In several of the earlier post about gunslingers I have mentioned their activities in El Paso. El Paso is a border town just south of what is now New Mexico. It has been immortalised in three Marty Robbin’s songs, the most popular of which is entitled “El Paso”. Numerious notorious gunslingers passed through and strode it’s streets.
El Paso was originaly just a sleepy little adobe village named for its nearest neighboe, Paso del Norte (now Juarez, located just across the Rio Grande, in Mexico. In the early days of 1850’s there were just a few scattred ranches on the north bank of the muddy river. Down town El Paso was known variously as Coonsville, Franklin and El Paso among other names. Another settelment known as Magoffinsville was near by. And the Stephenson ranch squatted where the Concordia Cemenetery is located today.
Miles of sagebrush and mesquite devided these locations and Apache Indians put more than a few arrows in unwarry travlers moving from one place to the other. Fiveteen to twenty miles to the southeast were the bigger towns of Ysleta, scorro and San Elezario, all located in hostel enviroments. By necessity people travled to them in large well armed groups.
In early El Paso a thick jungle-like growth known as the bosque extended for miles up and down the river. The Rio Grande cut through a gourge and splashed over a waterfall and mendered around in lazy loops. the bosque became a dense five-mile-wide thicket in some places. the bosque was considered cruel and treacherous. It teamed with wild life, and quicksand. Making the area worse was the dredges of socity that hid and struck from it’s depth. This ragged band of desprados was made up of Indians, Mexicans and Anglos.
In the 1850’s and 60’s El Paso began to to form it’s self in to a town. El Paso street became the main thoroughfare. Named because it led to Paso del Norte, actually to get to Mexico you left the end of the street walked through the thickets and waded the Rio Grande. If the water seemed to be to high you jumped in a row boat and pulled yourself across with a rope tied to a cottonwood tree on each side of the river. On a personal note I have travled the highway along this river on three of four occasions and the water in this river at this point at least looks like slow moving brown mud.
The houses were mostly adobe or tents and travel was by stage or wagon train to the outside world. The Las Vegas NM, paper optic called El Paso “the jumping of place of creation, a country equal to the orthodox church belife in Hell”
Basicly the comunity had no law and except in a few instances needed none. An occasional Texas Ranger from Ysleta would come to admenester justice.
In 1881 with a population of around four hunders the railroad reached El Paso, not from the east but from San Fransico. Over night the sleepy town became of intrest to half the nation as the gate way to Mexico. the town quickly flooded with speculators as the railroads from the east raced to see who would reach El Paso first. Land speculators, busnessmen, preachers, gamblers, outlaws, fiddlefooters of every description and degree headed to El paso hoping to cash in on the boom. along with prospertity came a new degree of lawlessness and excitement not experenced before.
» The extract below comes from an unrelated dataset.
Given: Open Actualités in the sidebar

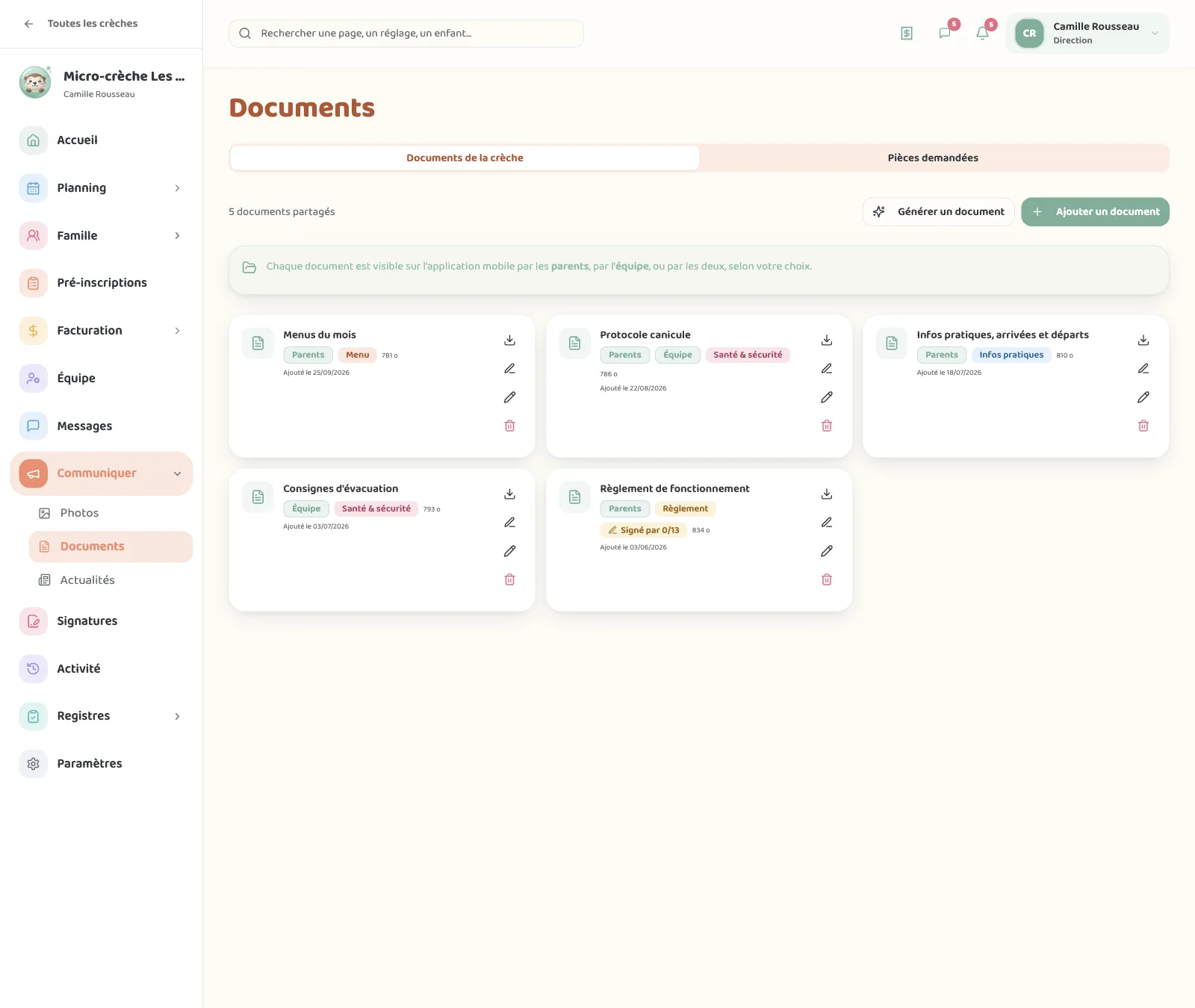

Juarez had a population of close to 5,000, ten times the size of El Paso it was here that the most popular den’s of entertainment of all types were located saloons were in ample supply. On Janurary 28,1881 a good sized group of eneberated Americans crossing the river came upon a highly intoxicated Mexican with a lot of money on him. They took him for a little walk and helped theirselves to some of his cash and left him. A hour later they stumbled across their rich amigo and once again took him on a little walk and relieved him of his cash. Wonderiously the same party came across the fellow again , this time they took him to the river and stripped him to make sure they had all his cash and dumped him in the river.
It seems that this time their stunt sobered him up. He later appeared in the square shivering and angry as hell. He went straight to the millitary commander and told his story. the commander quickly gave orders and every american in town guilty or not was rounded up and throwwn into jail.
In El Paso a rumbel of outrage was voiced and a internatonal insident was on the verge of happening. a speedy trial was promised, but nothing happened.
It was a Mexican pratice that allowed a wife or girl friend to visit in prision on sundays. A group of women were enlisted to smuggle some guns into the prision. the women walked through the prision gates with loaded pistols under their skirts undetected and passed them to some of the americans.
After the women left a break was attempted and a few made it outside only to be captured again . Three made it to the muddy river where they were shot and drowned by a Vaquero. The bodies were recovered and dragged to town by burros in a victory parade. El Paso requested the bodies and were told they could have them for $75 apeice. The money was not paid and the bodies were dumped into a ditch and the sides caved in on them.
Three months later, three others made a excape and made it to the United States. And another was released for medical causes. A very tough croud in El Paso identified the vaquero and marked him for death. The story continued to unfold and asumed the proportiouns of a tragic opera. This set stage one of the most complex gunslingers in western history. Dallas Stoudenmire was about to arrive in El Paso.